CELL/SPALDING ET ALAbove-ground nuclear bomb tests carried out more than 50 years ago resulted in elevated atmospheric levels of the radioactive carbon-14 isotope (14C), which steadily declined over time. In a study published yesterday (June 7) in Cell, researchers used measurements of 14C concentration in the DNA of brain cells from deceased patients to determine the neurons’ age, and demonstrated that there is substantial adult neurogenesis in the human hippocampus.

“We provide thorough information on the extent of neurogenesis and we show that there is surprisingly large amount,” said study author Jonas Frisén of the Karolinksa Institute in Stockholm, Sweden.

“It’s a very impressive achievement,” said Gerd Kempermann of the German Center for Neurodegenerative Diseases in Dresden, who was not involved with the study. “It’s welcome to the field as a long-sought confirmation, but it’s also more, because they model the dynamics” of adult...

The first direct evidence for adult neurogenesis in humans came in 1998, but the method used—injecting a chemical label that permanently integrates into the DNA of dividing brain cells—is no longer available to researchers due to safety concerns, so the results were never replicated. In addition, the technique could not provide information on the number of new neurons generated, so it was impossible to see if neurogenesis occurs in humans to the same extent as in rodents, in which new neurons are known to influence brain function.

To study neuronal turnover in humans, Frisén and colleagues developed a strategy to retrospectively date cells in post mortem brains by measuring the levels of 14C. Since 14C is taken up by plants, and by animals that eat plants, humans also take up 14C at atmospheric levels—which have been declining at a known rate since the Limited Test Ban Treaty of 1963 put an end to above-surface nuclear bomb testing.

The 14C finds its way into the DNA of proliferating cells, where it is integrated into chromosomes as they are duplicated before division. The proportion of 14C compared to the stable, and vastly more abundant, carbon-12 isotope (12C), the levels of which remain constant over time, provides a date of birth for individual cells. “Basically, 14C provides a timestamp in every new-born brain cell,” said Frisén, “and we have measured the age of brain cells by reading that timestamp.”

The researchers investigated the brains of 55 individuals of various ages, from 19 to 92. Based on the ratio of 14C to 12C in DNA of neurons in the dentate gyrus—a portion of the hippocampus known to be important for learning and memory, where neurogenesis is thought to take place—the team created a mathematical model to estimate the rate of turnover of neurons. They calculated that one-third of the neurons in the hippocampus are regularly renewed throughout life, amounting to the addition of roughly 1,400 new neurons per day, with the rate declining modestly with age.

In the proposed model, a subpopulation of neurons continuously renews, whereas another population does not renew at all. The renewing cells live for a much shorter period of time than others, but are continuously turned over.

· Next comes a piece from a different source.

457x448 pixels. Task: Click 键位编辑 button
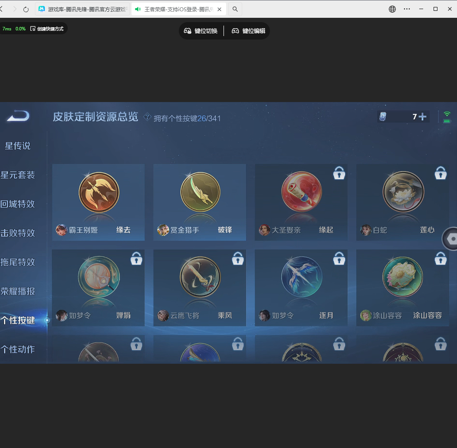(248, 31)
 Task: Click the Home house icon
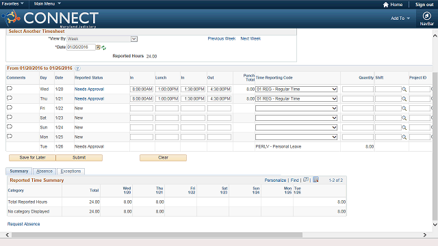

In mice, hippocampal neurons have enhanced synaptic plasticity for a limited time after differentiation—meaning they more readily adapt the strength of connections in response to new stimuli. “These [young cells] are required for separating similar experiences as distinct memories,” said Frisén. “For us that means telling apart the Beatles and the Rolling Stones, rather than lumping the two together as rock and roll music.”

If new neurons are also more plastic in humans, he suggests, neurogenesis may play a key role in brain function by maintaining a steady supply of younger cells—even though there is an overall loss of hippocampal neurons as we age.

“By staying ‘forever young,’ the dentate gyrus could command unique solutions to computational problems only found in the brain region central to learning, memory, and many higher cognitive functions considered essential for humans,” wrote Kempermann in a perspective on the paper in Science.

Moreover, there is evidence from animal models that reduced neurogenesis is implicated in psychiatric disease, leading Frisén and colleagues to suggest that young neurons in the dentate gyrus may also play a key role in mood regulation. “What we want to do next is to look back at medical history of these [and other] subjects . . . to see if depression or other psychiatric conditions appear to be related to neurogenesis,” he said.

K.L Spalding et al., “Dynamics of hippocampal neurogenesis in adult humans,” Cell, 153:1219-27, 2013.